COPERTA TROPPO CORTA
Alla lunga l’infortunio di Balzaretti (del quale ancora non sono chiari i tempi del rientro) rischia di pesare più del previsto. Dodò, infatti, è un giovane talento che ancora commette evidenti errori nella fase difensiva. Anche l’altra sera il brasiliano sbaglia sul gol di Muntari (anziché fare un passo indietro ne fa uno in avanti andando fuori tempo), commette un fallo da rigore su Kakà non sanzionato da Rocchi e non copre la sua zona di competenza nella ripresa sia su Emanuelson (in occasione del cross che fa gridare erroneamente al rigore il pubblico rossonero per il tocco con il petto di Burdisso) che nel finale su Balotelli. Per questo motivo la Roma, nonostante le smentite, si guarda attorno. Complicatasi la pista D’Ambrosio, le mire di Sabatini si sono spostate in Francia.
Due i nomi monitorati: Ghoulam (Saint Etienne) e Corchia (Sochaux).

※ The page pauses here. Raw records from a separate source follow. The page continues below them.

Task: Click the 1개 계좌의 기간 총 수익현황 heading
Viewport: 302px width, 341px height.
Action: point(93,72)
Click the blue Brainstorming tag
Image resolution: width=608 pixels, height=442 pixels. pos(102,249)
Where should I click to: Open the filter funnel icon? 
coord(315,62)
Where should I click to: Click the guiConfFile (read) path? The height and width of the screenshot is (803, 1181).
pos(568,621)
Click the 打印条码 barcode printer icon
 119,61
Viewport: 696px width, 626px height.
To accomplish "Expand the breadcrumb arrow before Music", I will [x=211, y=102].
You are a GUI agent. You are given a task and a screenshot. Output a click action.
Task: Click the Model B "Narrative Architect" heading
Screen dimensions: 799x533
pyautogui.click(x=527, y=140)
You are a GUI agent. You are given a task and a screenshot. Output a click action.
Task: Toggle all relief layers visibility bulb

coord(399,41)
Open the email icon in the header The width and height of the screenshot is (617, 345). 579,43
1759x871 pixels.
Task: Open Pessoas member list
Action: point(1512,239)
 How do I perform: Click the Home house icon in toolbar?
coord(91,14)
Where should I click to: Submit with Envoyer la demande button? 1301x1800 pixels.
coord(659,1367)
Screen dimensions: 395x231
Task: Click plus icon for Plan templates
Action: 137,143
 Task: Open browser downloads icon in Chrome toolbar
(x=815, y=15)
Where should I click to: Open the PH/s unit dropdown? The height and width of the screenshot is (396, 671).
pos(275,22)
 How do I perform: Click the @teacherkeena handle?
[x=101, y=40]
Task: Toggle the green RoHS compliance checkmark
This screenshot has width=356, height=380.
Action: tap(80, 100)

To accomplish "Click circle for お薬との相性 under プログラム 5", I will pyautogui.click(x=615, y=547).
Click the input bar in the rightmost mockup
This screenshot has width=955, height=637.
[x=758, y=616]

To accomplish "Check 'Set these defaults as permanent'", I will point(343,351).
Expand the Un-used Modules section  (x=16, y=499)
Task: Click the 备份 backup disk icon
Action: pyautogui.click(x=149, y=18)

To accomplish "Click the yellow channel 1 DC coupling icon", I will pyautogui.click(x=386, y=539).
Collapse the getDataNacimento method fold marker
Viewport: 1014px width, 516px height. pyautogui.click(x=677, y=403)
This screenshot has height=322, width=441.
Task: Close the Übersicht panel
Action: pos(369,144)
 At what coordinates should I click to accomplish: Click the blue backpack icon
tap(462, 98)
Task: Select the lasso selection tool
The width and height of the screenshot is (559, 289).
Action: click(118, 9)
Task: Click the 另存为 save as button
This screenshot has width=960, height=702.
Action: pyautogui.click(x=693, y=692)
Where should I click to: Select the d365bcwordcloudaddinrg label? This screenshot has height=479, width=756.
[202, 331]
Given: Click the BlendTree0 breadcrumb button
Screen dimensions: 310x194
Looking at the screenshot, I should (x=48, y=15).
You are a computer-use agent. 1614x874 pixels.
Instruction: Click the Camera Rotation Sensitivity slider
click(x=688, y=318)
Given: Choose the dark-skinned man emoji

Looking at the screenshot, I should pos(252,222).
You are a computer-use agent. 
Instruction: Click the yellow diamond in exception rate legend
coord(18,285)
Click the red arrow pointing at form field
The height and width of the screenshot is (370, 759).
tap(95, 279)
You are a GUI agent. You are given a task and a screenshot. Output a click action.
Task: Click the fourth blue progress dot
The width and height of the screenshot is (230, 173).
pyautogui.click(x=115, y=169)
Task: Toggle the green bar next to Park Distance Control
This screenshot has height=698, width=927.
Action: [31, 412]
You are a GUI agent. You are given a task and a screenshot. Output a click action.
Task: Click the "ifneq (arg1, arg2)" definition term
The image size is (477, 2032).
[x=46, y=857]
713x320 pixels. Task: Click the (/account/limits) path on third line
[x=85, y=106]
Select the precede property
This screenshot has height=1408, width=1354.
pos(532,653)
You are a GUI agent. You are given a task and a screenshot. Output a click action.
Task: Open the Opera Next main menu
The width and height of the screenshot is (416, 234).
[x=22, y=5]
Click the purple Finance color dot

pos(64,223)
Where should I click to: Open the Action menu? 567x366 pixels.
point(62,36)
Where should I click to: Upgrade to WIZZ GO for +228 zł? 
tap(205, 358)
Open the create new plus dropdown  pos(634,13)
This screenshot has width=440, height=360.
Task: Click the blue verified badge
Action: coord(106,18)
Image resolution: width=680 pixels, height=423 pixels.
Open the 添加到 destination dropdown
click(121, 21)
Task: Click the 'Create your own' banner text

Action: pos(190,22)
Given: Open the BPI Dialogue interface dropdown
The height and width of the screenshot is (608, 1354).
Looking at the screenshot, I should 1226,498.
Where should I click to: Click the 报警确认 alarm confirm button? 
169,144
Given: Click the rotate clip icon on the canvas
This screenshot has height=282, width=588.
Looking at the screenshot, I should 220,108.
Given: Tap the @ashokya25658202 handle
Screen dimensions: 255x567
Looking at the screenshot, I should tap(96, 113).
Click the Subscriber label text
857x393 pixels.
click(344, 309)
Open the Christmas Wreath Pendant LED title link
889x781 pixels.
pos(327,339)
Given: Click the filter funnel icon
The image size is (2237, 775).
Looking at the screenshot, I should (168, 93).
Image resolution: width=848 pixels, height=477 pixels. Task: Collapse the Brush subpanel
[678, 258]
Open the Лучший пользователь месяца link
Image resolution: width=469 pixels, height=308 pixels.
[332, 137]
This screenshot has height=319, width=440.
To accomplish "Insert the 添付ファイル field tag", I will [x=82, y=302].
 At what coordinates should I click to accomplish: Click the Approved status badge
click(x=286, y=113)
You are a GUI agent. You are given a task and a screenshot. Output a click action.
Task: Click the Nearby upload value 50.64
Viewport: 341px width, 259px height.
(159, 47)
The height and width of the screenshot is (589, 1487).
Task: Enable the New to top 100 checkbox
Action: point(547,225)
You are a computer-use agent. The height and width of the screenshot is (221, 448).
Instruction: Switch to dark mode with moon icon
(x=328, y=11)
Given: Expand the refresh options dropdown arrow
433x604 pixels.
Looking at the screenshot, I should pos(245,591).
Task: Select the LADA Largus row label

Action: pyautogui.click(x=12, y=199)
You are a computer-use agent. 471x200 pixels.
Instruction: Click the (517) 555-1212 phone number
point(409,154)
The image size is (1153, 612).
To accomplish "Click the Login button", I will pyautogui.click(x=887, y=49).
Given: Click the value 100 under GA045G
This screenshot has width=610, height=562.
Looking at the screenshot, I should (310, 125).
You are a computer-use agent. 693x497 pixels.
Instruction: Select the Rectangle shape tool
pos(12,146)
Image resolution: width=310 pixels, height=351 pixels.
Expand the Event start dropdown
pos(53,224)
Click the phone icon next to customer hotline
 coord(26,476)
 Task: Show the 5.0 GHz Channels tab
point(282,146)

Anche in mediana serve un’alternativa di qualità maggiore rispetto a Bradley: piace Parolo che il Parma dichiara però incedibile. Toccherà al d.s. giallorosso toccare le corde giuste. Una potrebbe esser quella d’inserire come parziale contropartita Borriello, visto che Donadoni è alla disperata ricerca di un centravanti. Capitolo Burdisso: la sua permanenza, chiude la possibilità a nuovi arrivi. Suggestiva invece l’indiscrezione rilanciata ieri da France Football che vorrebbe anche la Roma tra i club interessati a Menez, in scadenza di contratto con il Psg.
ASPETTANDO FENG
Difficilmente però a gennaio verranno effettuati investimenti importanti. Si attendono novità sul versante societario: «Tutte le cose che facciamo, le facciamo anche e soprattutto nell’interesse della Roma. Se anche chiamassimo azionisti nuovi, sarebbero azionisti che credono nel progetto Roma», le parole di ieri dell’a.d. di Unicredit Ghizzoni.